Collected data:
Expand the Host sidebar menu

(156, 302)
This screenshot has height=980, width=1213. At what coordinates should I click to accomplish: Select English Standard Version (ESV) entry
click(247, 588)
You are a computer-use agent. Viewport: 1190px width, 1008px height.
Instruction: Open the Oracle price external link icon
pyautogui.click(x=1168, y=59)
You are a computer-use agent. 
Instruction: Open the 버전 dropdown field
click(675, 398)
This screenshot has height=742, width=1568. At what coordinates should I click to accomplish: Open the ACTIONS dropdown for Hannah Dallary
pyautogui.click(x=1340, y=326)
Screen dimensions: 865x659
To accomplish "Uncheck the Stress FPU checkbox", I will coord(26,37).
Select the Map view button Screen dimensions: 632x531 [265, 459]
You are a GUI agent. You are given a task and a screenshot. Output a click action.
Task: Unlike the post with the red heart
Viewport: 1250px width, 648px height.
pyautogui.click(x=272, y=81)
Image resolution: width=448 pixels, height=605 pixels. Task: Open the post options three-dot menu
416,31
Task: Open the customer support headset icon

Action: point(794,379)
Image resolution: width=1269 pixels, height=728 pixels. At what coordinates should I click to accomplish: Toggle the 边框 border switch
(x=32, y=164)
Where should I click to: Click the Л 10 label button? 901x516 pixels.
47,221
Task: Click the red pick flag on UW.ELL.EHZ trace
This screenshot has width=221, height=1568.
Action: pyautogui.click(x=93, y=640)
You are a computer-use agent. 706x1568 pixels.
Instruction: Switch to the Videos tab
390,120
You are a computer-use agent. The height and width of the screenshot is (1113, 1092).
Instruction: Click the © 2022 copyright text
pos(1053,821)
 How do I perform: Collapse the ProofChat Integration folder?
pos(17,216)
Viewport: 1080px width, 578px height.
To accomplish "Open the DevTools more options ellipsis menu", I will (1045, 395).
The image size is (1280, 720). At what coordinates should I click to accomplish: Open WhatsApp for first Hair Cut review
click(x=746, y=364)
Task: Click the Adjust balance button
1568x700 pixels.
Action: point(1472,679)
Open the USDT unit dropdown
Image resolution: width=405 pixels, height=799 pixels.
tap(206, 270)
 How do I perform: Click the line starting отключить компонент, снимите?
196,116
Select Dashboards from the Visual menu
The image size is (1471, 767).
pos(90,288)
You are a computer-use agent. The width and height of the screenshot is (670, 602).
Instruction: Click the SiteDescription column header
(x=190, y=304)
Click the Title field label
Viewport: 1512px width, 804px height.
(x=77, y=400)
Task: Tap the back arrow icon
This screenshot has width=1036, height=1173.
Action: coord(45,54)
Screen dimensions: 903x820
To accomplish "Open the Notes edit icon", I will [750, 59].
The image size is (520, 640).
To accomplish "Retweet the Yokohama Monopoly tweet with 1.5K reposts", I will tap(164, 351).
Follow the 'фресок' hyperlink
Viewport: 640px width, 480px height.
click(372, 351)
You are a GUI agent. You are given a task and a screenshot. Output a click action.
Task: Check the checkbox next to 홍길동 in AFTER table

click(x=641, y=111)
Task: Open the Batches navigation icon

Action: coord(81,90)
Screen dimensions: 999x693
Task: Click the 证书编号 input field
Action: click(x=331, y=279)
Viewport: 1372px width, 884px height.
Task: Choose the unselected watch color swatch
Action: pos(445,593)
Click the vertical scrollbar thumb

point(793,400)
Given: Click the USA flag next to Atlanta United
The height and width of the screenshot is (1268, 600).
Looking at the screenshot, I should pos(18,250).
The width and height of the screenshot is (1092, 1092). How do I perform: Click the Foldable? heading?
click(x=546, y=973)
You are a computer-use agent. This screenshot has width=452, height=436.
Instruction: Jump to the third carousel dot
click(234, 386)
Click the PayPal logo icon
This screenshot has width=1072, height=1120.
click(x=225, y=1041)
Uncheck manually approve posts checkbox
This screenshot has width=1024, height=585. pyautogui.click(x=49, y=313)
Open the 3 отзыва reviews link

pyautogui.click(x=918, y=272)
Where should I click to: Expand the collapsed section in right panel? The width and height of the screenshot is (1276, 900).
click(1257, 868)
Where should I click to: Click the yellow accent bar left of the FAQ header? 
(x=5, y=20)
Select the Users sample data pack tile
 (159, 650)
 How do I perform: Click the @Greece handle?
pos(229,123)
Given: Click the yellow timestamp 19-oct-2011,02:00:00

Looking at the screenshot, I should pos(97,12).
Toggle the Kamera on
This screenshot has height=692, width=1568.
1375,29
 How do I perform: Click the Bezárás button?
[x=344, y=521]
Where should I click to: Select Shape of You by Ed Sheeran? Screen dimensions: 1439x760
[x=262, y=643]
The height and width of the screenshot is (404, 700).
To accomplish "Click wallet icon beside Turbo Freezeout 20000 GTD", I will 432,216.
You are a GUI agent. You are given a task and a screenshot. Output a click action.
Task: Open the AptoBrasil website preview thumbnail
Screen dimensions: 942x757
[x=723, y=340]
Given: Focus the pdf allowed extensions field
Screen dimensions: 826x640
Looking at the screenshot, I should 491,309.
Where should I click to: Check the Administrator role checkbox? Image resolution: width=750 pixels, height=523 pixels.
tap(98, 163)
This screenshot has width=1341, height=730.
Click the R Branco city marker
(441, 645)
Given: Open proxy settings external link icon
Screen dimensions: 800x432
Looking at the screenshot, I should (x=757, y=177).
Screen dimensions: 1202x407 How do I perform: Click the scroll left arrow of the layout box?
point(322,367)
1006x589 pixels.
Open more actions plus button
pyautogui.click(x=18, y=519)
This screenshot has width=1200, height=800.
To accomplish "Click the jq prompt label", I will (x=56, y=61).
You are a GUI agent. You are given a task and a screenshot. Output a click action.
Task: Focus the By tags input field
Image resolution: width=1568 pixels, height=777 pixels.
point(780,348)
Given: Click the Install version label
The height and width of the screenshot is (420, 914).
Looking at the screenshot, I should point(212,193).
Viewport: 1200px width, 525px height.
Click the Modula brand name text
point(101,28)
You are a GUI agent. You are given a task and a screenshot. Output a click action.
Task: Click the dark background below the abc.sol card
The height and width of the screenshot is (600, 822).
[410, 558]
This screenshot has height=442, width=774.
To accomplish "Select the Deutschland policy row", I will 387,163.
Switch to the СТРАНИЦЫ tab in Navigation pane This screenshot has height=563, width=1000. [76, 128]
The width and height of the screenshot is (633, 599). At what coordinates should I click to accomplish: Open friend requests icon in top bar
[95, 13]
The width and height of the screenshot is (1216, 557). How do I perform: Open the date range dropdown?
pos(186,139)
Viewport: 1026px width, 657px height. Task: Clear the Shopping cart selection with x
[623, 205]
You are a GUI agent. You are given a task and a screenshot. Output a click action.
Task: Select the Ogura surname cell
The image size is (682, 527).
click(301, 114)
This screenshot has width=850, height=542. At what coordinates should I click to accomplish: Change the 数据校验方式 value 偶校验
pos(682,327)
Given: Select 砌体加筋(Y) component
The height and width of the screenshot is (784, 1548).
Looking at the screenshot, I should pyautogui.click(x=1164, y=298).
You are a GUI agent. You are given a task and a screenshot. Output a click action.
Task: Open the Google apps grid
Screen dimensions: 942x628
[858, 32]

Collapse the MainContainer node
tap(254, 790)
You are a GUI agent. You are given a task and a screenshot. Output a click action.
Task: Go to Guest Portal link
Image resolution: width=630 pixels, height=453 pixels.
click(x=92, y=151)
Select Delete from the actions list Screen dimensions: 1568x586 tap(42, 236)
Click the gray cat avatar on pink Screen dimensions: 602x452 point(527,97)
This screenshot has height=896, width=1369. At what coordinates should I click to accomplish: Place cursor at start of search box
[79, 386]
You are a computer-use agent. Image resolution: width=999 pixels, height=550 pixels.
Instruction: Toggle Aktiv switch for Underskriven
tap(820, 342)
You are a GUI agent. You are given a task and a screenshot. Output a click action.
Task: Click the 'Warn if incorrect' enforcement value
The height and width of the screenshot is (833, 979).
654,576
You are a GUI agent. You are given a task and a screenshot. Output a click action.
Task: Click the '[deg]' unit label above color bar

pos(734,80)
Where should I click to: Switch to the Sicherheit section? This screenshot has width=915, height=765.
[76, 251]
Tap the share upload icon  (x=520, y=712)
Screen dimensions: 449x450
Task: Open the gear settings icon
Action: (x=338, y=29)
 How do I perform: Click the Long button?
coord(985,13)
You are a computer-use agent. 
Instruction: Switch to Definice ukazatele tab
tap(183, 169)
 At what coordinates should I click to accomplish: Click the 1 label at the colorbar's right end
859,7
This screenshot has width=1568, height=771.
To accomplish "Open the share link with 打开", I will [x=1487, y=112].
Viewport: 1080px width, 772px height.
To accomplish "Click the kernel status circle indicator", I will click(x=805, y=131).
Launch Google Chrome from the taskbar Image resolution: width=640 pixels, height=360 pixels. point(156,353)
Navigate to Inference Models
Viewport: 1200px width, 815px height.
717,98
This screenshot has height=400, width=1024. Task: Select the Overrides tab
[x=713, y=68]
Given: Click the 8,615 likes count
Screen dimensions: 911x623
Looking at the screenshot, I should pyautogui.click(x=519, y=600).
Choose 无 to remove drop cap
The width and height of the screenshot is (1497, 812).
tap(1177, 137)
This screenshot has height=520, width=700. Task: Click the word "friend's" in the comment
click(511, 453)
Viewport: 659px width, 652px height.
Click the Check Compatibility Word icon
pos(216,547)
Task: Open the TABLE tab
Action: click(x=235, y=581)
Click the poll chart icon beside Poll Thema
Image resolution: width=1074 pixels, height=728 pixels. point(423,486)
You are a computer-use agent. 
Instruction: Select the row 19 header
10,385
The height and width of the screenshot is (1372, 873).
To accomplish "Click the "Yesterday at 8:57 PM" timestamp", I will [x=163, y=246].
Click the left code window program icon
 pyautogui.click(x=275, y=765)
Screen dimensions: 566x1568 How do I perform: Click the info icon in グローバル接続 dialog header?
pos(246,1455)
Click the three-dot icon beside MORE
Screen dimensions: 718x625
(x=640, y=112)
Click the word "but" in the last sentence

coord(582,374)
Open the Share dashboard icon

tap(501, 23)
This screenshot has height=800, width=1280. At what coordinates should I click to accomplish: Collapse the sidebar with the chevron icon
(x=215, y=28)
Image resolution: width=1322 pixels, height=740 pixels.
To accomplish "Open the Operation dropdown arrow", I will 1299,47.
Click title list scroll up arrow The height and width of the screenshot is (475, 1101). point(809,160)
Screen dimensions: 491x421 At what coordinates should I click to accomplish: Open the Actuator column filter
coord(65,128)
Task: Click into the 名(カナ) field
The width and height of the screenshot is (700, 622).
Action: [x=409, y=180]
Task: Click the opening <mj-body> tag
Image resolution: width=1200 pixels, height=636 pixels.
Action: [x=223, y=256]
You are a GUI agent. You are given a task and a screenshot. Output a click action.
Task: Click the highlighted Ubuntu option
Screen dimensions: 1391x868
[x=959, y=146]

* [What the task requires] Copy out, from the data above, each line where the string "flag" is present.

* [Answer to this task]
Task: Click the red pick flag on UW.ELL.EHZ trace
Given: Click the USA flag next to Atlanta United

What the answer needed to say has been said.